Dennis Reynolds designs the elements around a building you can see and touch: the streets, the landscaping, the pedestrian pathways.
As an urban designer, Reynolds said his job - part architect, part city planner - is to make buildings, streets and green spaces work together.
His work can be found in Des Moines' suburbs and the heart of downtown, and from the Middle East to China.
Reynolds' term as chairman of Des Moines' Urban Design Review Board expires this month. The board is charged with reviewing the architectural design and financing of developments that receive incentives from the city.
Reynolds moved to Des Moines in 2005 to work for the development company LADCO designing Village of Ponderosa. The ambitious 97-acre development near West Glen in West Des Moines aimed to combine homes, businesses and parks in a dense, walkable community.
After the economic crash, a bank foreclosed on more than half of Ponderosa, and the owners of LADCO declared bankruptcy. Ponderosa was bought earlier this year by a Houston-based firm called LENL LLC.
Reynolds went on to start his own consulting firm, Reynolds Urban Design. He has since been involved in the design of downtown's proposed Walnut Street renovation and City Square, the $50 million hotel, apartment and parking garage development in the East Village.
Earlier in his career, Reynolds helped design the campus for a race car track in Dubai and an Olympic sports park in Nanjing, China.
These days, Reynolds sketches most of his designs in a garage-like studio he built behind his house in Des Moines' Westwood neighborhood. That's where Reynolds and I, joined by his dog, Cotton, talked earlier this week.
Q: How do you describe your style of design?
A: It's eclectic, though I really love the modernist approach that says form is driven by function. It's a very honest design approach.
Q: What do you think will come of Village of Ponderosa?
A: You know, it's sitting there with a incredibly strategic location. It's one of the few opportunities in the metro area to have a truly walkable community that has a mixture of shopping, entertainment and park systems. It has a tremendous framework in terms of the infrastructure and street systems, so I have high hopes for the future. I'm sure something will happen now that the land is in the hand of developers. They're working on ideas. I'm doing some sketches for them on their buildings.
Q: Do you think it will be developed close to the original plan?

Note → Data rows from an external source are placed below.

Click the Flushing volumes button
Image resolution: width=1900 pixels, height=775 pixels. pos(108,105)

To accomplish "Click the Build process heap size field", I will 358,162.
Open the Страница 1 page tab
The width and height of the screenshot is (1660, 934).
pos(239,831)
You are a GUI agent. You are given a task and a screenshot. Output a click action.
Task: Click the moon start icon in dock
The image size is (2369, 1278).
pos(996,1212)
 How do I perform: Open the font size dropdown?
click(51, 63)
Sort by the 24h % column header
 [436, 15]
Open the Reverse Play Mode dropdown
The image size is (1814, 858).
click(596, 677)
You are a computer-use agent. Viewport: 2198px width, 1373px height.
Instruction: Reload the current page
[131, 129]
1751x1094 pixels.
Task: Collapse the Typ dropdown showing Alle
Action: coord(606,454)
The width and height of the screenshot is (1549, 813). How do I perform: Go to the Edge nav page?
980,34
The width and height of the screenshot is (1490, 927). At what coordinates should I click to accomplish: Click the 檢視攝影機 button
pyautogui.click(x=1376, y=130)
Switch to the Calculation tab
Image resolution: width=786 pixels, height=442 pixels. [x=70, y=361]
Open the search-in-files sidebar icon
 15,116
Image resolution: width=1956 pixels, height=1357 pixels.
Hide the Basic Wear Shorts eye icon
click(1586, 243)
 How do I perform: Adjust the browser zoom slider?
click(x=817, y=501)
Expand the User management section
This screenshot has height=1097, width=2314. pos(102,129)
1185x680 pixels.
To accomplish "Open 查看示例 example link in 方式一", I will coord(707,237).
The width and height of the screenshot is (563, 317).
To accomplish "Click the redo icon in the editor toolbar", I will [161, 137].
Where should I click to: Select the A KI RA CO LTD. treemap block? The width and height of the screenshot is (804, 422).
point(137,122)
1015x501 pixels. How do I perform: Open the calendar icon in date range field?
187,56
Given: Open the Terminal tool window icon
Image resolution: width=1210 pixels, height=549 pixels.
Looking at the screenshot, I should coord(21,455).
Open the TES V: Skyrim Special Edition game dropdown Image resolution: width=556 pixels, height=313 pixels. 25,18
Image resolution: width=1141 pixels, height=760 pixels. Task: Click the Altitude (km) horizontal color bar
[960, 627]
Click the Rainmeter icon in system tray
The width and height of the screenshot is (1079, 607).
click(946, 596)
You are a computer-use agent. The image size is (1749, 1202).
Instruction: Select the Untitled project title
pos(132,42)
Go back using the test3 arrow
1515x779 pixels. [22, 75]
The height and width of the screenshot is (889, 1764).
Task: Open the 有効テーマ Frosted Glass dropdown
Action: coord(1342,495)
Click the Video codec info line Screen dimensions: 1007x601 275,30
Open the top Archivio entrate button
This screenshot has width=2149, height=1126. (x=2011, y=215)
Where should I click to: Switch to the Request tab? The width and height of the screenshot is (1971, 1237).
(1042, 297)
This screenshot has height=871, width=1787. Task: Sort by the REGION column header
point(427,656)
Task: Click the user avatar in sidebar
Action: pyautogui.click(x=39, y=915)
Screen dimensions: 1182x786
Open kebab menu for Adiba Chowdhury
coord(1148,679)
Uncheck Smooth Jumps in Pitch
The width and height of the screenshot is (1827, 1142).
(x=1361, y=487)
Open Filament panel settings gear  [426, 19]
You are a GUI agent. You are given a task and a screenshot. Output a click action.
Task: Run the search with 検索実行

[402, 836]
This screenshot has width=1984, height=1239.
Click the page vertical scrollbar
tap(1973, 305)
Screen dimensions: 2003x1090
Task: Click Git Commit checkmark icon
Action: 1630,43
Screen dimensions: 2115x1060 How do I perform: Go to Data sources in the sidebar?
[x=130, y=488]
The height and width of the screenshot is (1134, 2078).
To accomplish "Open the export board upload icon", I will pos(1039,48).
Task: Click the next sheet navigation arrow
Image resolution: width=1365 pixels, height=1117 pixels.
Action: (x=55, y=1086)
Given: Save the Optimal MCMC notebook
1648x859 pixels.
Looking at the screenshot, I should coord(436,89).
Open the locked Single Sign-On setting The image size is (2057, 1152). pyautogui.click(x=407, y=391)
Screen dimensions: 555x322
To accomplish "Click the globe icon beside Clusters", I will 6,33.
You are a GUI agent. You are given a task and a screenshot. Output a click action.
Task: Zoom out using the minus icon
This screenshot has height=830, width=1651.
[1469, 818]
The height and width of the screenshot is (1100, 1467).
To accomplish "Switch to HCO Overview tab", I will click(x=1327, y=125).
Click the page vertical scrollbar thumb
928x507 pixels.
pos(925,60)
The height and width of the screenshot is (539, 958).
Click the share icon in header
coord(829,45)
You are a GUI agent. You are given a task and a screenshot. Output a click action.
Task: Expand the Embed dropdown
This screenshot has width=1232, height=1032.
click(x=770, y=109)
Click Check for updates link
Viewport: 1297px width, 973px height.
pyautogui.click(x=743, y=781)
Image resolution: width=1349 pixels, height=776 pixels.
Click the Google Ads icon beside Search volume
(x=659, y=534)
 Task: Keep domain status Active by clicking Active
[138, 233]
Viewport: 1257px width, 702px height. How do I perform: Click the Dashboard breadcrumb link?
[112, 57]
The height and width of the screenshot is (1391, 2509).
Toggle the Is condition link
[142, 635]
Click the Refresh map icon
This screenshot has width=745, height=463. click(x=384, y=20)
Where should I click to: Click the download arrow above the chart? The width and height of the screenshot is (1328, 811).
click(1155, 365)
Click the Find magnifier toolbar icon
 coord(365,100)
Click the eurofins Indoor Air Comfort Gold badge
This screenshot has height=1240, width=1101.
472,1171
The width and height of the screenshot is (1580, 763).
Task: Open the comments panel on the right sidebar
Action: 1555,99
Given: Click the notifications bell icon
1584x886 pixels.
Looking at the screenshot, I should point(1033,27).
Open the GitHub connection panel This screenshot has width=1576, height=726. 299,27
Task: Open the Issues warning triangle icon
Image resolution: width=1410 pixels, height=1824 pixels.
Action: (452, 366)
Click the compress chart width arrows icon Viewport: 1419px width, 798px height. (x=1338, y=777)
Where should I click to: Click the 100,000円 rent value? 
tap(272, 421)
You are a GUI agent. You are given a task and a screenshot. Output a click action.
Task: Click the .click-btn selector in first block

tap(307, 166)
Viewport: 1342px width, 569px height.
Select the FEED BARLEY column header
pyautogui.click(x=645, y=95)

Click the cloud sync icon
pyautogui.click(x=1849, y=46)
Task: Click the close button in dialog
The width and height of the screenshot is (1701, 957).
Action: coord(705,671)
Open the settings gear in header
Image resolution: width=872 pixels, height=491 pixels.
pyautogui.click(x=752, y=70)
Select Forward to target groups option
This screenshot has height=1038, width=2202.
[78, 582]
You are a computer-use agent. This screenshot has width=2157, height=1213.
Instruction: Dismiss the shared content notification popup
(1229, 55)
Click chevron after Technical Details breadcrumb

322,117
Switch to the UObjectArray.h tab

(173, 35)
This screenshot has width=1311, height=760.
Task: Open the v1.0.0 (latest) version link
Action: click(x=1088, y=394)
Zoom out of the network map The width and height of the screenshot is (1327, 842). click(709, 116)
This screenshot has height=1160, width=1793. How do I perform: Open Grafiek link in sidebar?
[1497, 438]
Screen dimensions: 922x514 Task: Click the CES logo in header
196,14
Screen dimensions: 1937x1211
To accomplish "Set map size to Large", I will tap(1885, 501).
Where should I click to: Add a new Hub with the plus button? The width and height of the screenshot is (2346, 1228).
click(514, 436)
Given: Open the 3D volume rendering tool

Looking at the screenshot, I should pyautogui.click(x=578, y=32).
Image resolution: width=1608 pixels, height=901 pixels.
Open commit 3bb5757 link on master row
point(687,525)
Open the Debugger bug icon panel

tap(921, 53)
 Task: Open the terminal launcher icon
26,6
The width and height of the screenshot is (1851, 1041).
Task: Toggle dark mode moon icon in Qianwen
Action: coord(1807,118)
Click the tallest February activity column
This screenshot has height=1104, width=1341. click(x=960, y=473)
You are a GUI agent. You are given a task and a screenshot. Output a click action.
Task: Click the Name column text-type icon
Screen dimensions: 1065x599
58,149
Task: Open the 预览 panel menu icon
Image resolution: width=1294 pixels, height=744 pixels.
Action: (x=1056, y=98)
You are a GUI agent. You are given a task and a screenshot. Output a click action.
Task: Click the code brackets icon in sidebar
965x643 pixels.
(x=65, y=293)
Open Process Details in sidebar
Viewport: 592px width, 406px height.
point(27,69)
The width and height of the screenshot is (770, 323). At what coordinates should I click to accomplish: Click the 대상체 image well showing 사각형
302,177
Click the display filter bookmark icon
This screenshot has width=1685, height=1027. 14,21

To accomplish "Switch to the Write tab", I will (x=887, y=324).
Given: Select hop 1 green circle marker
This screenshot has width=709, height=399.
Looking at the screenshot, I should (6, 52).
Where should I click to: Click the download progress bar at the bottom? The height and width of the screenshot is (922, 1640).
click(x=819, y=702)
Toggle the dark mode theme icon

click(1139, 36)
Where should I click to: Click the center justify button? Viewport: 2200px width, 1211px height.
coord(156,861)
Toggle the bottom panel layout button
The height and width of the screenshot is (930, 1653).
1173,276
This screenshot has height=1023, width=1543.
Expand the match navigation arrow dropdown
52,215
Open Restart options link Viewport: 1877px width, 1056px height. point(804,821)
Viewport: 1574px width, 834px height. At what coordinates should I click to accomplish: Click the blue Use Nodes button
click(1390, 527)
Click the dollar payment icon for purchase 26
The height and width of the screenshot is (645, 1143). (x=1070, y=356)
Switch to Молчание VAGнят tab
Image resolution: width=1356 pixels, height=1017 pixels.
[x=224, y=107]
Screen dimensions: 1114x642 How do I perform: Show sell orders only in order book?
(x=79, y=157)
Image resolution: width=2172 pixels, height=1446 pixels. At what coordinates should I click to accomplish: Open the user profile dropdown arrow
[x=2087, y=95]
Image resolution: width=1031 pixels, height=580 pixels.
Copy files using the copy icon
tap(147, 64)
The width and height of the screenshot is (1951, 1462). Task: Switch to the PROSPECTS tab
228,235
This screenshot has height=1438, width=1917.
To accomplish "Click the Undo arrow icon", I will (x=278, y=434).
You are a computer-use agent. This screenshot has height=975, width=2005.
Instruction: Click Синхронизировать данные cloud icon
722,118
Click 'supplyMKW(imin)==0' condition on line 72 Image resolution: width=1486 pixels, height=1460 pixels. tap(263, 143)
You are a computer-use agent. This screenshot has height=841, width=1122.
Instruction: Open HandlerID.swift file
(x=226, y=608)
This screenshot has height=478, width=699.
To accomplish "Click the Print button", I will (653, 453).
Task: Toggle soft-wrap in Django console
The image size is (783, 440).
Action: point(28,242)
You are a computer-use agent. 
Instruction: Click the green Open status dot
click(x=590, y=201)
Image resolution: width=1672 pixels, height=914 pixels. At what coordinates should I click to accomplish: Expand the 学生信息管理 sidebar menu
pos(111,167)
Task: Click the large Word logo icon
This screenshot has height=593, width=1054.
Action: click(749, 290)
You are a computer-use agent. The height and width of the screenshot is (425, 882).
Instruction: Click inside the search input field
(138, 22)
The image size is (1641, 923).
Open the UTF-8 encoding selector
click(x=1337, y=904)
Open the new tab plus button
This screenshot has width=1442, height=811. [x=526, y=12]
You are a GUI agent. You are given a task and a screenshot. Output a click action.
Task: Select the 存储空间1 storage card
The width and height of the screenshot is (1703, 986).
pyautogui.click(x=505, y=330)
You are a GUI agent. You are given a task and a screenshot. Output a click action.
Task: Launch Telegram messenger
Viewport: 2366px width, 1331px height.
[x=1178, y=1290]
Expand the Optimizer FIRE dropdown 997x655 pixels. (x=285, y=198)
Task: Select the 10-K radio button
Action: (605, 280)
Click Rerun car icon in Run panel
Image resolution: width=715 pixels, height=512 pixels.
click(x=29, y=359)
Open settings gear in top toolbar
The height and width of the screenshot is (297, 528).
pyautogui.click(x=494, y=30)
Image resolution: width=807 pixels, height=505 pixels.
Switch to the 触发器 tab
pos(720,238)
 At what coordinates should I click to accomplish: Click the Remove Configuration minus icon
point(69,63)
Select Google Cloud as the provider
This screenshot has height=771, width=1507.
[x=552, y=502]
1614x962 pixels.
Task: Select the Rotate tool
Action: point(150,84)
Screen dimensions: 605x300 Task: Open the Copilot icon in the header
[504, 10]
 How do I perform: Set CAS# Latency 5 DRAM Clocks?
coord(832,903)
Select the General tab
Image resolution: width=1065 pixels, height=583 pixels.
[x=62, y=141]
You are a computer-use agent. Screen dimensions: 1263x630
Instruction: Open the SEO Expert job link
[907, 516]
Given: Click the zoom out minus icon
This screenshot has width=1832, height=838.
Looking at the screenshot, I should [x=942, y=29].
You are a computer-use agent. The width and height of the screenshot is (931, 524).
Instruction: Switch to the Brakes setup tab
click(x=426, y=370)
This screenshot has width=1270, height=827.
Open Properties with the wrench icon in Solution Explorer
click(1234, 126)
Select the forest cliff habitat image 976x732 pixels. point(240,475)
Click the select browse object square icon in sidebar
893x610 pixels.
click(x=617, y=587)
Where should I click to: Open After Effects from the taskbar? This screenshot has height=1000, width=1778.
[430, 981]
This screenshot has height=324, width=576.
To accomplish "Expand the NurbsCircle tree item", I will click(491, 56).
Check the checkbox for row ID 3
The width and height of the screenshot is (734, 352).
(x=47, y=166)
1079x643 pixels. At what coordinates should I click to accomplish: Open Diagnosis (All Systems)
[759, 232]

A: Because the greenbelt system is in place - the lakes and the wetlands - and the street system is in place and it's laid out very well, with a very walkable strategy, I think those types of characteristics will continue to drive it no matter what they put in the vacant land.
Q: Walkable, mixed-use communities in the suburbs like Ponderosa and Prairie Trail in Ankeny have developed slower than expected. Some of that is due to the recession, but do you think those type of dense communities are still viable in the suburbs where people are used to more space?
A: I do. In fact, when you look at those walkable communities, they consistently out-perform more traditional land planning communities in terms of return on a return investment, the rental rates and home prices. The cost to provide services like police and fire is much lower, and the residents are healthier because they walk more. The big challenge is getting them established and building the critical mass so they function the way they're designed to. Unfortunately, Prairie Trail and Village at Ponderosa came about at absolutely the worst time. They were just getting started, and then the recession hit, but the resiliency is showing now as they're starting to come back.
Q: I think a lot of downtown residents are torn between staying for the walkability and moving away to have more space for kids or pets. Finding places that offer both seems difficult.
A: That is the big challenge in Des Moines. If you are living in the East Village or around Court Avenue and you want to continue to live like that and own a home, it's hard to do that. We don't have many options for that, like townhomes or single-family homes. I think we'll start to see new construction respond to that same need in areas outside of downtown.
Q: You helped design the city's plan to overhaul Walnut Street, a plan aimed at creating a pedestrian-friendly retail corridor. Can a streetscape face-lift really attract national retailers like the city hopes?
A: We had a consultant - Robert Gibbs - come in. His numbers really indicate a tremendous need for a retail corridor in downtown Des Moines. What Walnut Street has is some really large street-level floor plates that retailers want, and it has a history of retail and entertainment and now people living there. All those things are starting to come together, so the face-lift is probably the least important of those factors, though it is still important.
Q: What is something around the city that you, as an urban designer, find exciting?
A: Sooner or later something exciting is going to happen with the old Riverfront YMCA site. It's such a highly visible and important knuckle. It's almost touching the Civic Center and within a block or two of Court Avenue, the East Village and the Iowa Events Center. It can really be a connector, an anchor point where all those things come together. I don't think we should underestimate what it can be, because there isn't going to be another site like that in the city.
Dennis Reynolds
Job: Owner of Reynolds Urban Design.
Age: 58.
Hometown: Kansas City, Mo.
Education: Bachelor's degree in economics from Wheaton College, master's in landscape architecture from Kansas State University.